Over the last few weeks, I have been discussing the potential for a seasonal year-end rally. However, following the strong October rally, a correction was needed to provide a short-term oversold condition which would create a better risk/reward opportunity.

Two week’s ago I wrote:

“The expected correction began in earnest this past week. While there is no guarantee, with the market still overbought on a short basis, it seems most reasonable that a correction back to previous support levels (2040-2060) will likely find “buyers” betting on the traditional year-end rally. This also aligns with the more traditional pre- or post-Thanksgiving correction.”

While that target range was broken on Friday, as stocks closed sharply lower on very weak retail sales reports, the oversold condition needed for a reflexive rally was achieved. However, as I wrote this past weekend:

With the markets NOW oversold, it will be critically important that support at 2020 is not broken. The next critical level of support is the short-term moving average (dashed blue line) at 2010, then 1990 at previous support levels from early this year. It will be important for the market to hold these current levels of support without violating it over the next few trading days in order to set up a more tradeable short-term rally.”

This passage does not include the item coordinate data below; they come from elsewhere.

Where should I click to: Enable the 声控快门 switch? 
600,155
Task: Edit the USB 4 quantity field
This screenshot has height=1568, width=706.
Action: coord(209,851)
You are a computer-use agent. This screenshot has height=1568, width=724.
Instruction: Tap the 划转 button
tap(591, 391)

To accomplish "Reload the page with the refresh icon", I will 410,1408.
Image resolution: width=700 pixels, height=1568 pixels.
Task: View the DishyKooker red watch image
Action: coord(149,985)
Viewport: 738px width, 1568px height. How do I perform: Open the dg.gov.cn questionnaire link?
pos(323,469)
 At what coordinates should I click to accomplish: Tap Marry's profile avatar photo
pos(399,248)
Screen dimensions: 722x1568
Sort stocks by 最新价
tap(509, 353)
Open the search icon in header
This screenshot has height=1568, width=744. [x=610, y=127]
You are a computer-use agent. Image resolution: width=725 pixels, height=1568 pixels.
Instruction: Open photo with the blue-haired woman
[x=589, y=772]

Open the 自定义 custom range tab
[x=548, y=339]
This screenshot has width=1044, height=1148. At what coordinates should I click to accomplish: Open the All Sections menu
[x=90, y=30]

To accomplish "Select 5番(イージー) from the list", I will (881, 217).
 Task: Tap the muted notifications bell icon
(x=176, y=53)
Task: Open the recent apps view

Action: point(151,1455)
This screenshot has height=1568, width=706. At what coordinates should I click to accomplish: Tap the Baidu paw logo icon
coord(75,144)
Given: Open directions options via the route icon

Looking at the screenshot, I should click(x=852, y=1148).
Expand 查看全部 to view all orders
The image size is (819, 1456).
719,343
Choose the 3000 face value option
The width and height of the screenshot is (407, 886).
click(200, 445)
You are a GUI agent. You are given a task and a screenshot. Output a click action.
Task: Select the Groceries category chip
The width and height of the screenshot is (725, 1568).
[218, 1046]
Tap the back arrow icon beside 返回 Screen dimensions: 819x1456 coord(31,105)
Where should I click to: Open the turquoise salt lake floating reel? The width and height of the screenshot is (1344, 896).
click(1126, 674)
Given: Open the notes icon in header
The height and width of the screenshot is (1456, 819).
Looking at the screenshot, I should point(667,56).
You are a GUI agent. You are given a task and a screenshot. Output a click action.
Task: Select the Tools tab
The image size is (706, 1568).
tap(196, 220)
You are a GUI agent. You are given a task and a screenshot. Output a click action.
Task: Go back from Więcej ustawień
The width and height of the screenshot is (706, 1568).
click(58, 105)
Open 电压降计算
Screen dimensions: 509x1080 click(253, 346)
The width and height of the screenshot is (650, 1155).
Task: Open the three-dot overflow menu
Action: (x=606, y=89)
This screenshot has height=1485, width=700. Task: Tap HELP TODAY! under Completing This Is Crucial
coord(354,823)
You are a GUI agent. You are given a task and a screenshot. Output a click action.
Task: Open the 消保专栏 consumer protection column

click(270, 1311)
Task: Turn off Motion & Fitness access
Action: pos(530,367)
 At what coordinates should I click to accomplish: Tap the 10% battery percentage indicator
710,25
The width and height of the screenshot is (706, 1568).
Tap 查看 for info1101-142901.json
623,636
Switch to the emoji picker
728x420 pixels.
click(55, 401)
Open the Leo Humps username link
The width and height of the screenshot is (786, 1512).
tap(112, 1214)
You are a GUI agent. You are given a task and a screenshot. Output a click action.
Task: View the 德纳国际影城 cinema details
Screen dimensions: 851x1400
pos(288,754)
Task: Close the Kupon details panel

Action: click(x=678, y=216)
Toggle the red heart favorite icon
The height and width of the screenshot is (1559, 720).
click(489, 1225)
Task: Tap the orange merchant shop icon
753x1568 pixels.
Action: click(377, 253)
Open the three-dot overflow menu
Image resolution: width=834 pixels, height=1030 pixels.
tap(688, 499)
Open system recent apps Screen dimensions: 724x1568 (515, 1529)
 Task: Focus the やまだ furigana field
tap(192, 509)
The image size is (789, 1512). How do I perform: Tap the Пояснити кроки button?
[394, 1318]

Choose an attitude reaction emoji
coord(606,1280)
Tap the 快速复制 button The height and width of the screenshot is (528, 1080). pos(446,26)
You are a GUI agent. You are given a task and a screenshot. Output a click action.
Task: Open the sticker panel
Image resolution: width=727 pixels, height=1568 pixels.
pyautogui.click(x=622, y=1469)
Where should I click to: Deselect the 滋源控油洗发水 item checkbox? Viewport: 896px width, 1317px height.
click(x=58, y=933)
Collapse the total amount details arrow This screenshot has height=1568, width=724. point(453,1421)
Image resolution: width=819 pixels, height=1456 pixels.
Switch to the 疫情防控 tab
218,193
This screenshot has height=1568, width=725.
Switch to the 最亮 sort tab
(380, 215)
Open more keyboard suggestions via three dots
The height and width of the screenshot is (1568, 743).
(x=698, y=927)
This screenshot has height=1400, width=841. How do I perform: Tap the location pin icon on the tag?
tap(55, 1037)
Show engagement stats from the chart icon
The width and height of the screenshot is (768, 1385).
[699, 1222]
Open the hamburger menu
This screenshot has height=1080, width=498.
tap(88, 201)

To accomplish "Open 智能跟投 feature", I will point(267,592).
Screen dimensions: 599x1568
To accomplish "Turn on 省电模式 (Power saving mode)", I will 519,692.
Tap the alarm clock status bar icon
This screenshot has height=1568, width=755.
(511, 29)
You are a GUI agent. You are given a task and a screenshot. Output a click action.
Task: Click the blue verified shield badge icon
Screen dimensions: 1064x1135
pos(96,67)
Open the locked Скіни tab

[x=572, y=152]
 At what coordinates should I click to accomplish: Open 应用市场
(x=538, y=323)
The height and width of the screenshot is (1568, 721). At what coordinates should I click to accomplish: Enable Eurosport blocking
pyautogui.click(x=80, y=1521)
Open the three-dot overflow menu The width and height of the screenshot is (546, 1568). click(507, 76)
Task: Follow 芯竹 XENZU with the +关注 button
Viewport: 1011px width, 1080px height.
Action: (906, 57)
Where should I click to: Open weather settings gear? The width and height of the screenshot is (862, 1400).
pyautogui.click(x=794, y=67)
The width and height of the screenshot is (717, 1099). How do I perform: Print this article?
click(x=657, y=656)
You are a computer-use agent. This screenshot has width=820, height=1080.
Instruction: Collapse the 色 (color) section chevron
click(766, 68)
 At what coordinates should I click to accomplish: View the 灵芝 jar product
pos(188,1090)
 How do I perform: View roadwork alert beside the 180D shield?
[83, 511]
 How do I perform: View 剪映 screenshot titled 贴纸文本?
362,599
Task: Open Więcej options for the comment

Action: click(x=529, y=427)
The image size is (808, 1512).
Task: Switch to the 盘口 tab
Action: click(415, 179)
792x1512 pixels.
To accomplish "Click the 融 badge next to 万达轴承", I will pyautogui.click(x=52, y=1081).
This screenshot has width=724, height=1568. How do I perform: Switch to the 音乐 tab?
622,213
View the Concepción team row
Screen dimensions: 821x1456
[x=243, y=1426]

As shown in the chart below, the markets did not disappoint. Despite Japan slipping into its fifth recession in the last 5-years, despite massive infusions of capital, and the devastating attacks in Paris over the weekend, the market rallied strongly off of support as expected. 

SP500-MarketUpdate-111715

More Than Meets The Eye

With “bad news” mounting almost daily from weak retail sales, plunging imports, spiking inventories, geopolitical risks, etc.market participants are once again “front running” the Fed will not hike rates in December. At least for now, low rates remain bullish as the liquidity spigots in Japan, China, and the Eurozone continue to flow.